2.ホタル鳴く宵

 北東の空を3つ、流星が流れた。大きく弧を描いて西の岩山に落ちた。
 祖父はよく、星がたくさん流れる夜には亡くなった人の魂が帰って来るんだ、と話していた。

 ・・・ばっちゃん、帰って来てるのかい?この花、ばっちゃんと同じ名前だろう?

 私は祖母の墓に、青い花を供えた。今では、西の沼地を青く染めるほど咲き乱れる花。
 祖母の生前にはごく稀少な植物だった。この花を見つける度、祖母はそれは喜んだそうだ。私は生前の祖母に会ったことがない。でもくり返し、くり返し、祖父や両親に話を聞くうちに、私の中で祖母は神話になった。大地母神のように美しく強い女性だったと。

 祖母の墓の隣りにもうひとつ墓石がある。これはまだ少女の頃に亡くなった、祖母の妹の墓だった。今では墓石が蔓に埋もれている。蔓が延びて祖母の墓も飲み込みそうだ。
 私は血が混じってもうその声を聞けないけれど、祖母はよくこの蔓の白い花としゃべっていたそうだ。

 露を求めて土ボタルが光り始めた。その光に誘われるように沼地から飛んできたホタルも舞い始めた。花の言葉はわからない私にも、ホタルの言葉はわかる。母からホタル達を紹介された時にはまだ30センチくらいのぷよぷよしたヤツばかりだったのに、今では5mを越えるものもいる。皮膚がしっかりしてきて、こんなに沼地から離れた荒地にまで飛んで来れるようになった。もっとも、ホタルは水を呼ぶので、沼地から墓地までクリークができつつある。来年の祖母の命日には、ここにこの青い花を移植できるかもしれない。

 また星が長い尾をひいて流れた。ホタルが怯えて、ぽぅぽぅ鳴き始めた。怯えるのもムリはない。
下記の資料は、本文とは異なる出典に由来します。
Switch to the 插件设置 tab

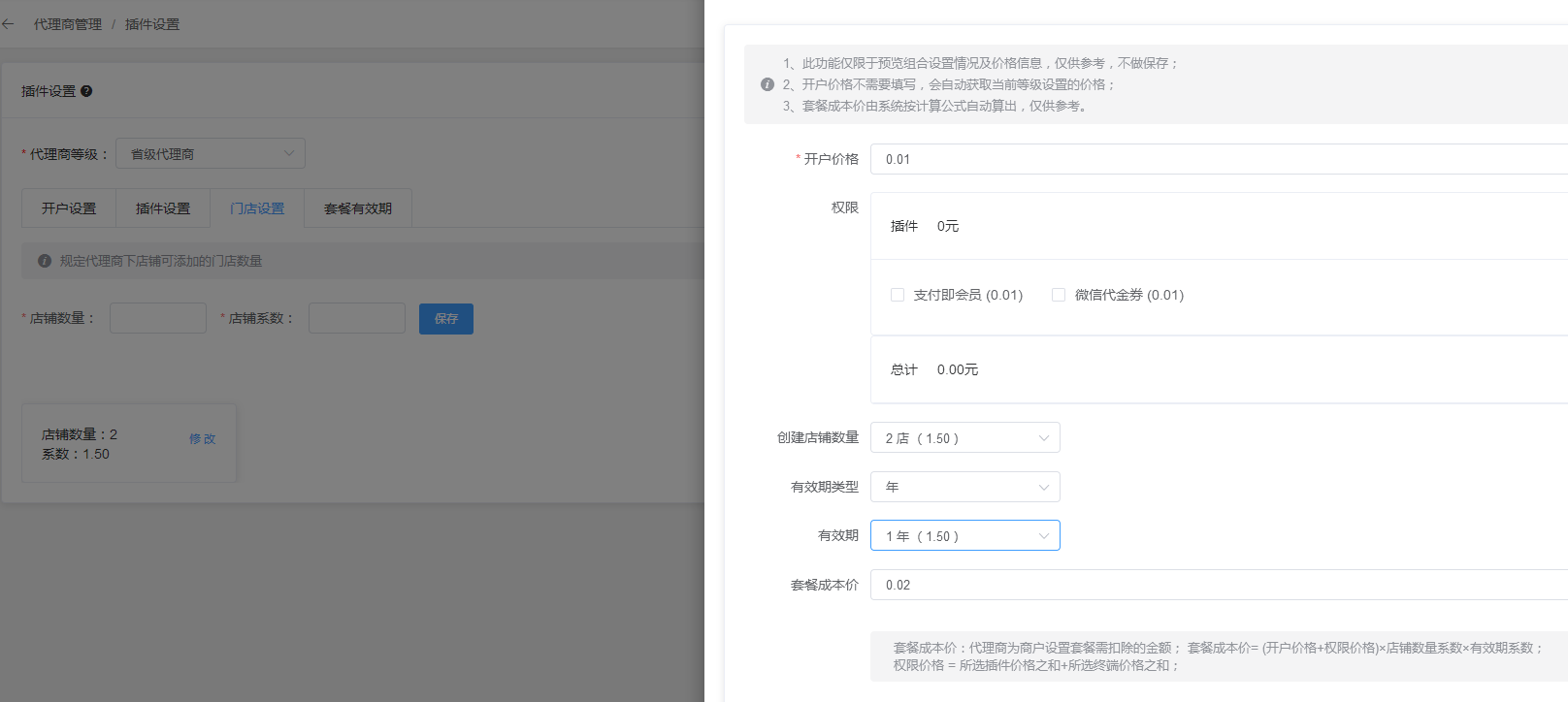[x=163, y=208]
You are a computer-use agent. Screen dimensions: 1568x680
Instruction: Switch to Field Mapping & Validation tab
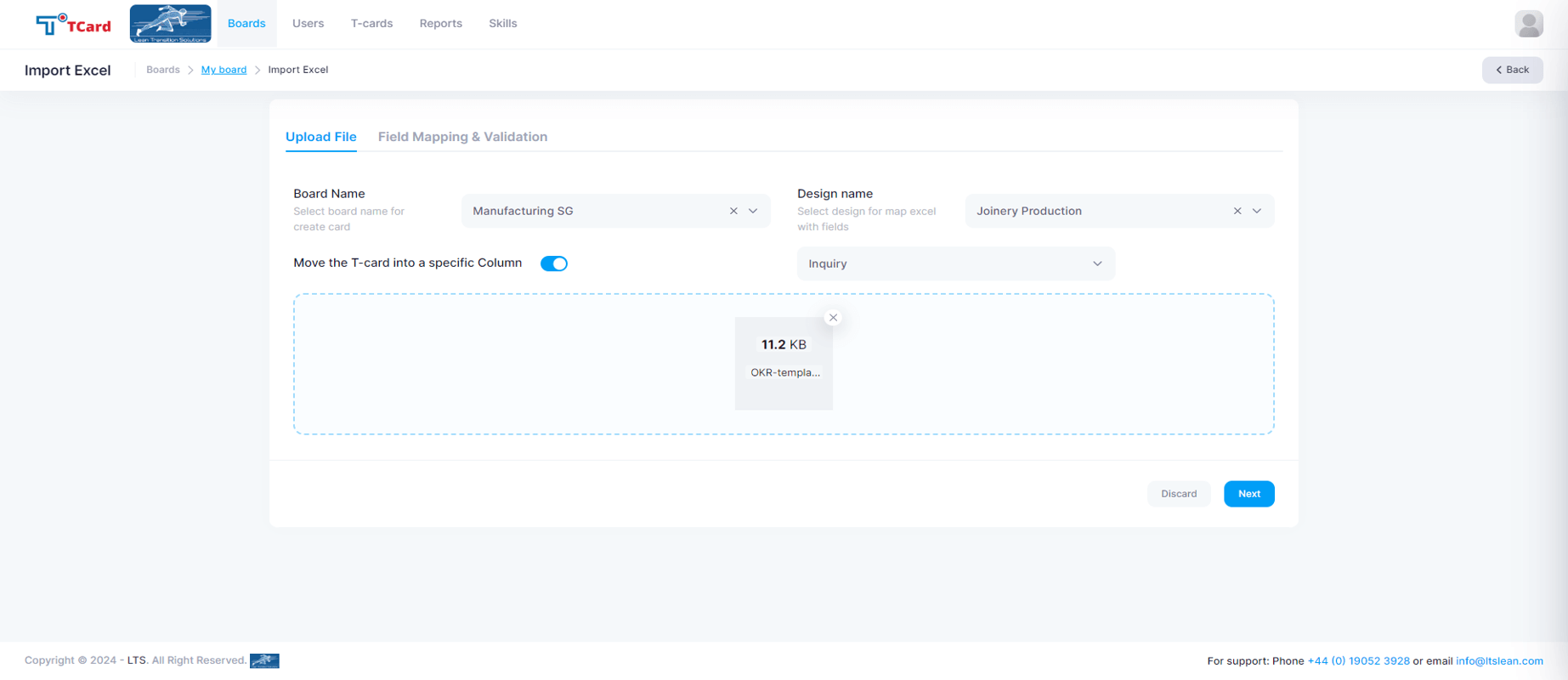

連邦の地質調査局が隕石の迎撃衛星を20個ばかり飛ばしてくれているとはいえ、他の惑星の配置、彗星の通過なんかをいろいろ考慮に入れて大きなコンピューターにぶち込んでも、いつどのくらいの規模の星くずが降ってくるか予測できない。この70年足らずに2度、極ジャンプがあった。7、8年に一度は直径1キロを越える隕石が降って大火事の後、大寒波が来る。
 この星はこれだけ緑豊かな水の惑星になったにも関わらず、食物を栽培できない。我々は700年前の知識のまま、沼地に生える草の穂を食べ、荒地で薬草を集め、家畜を飼って暮らしている。連邦はこの惑星をまるごとサンクチュアリに指定したので、異星人は限られた研究者が住んでいるだけだ。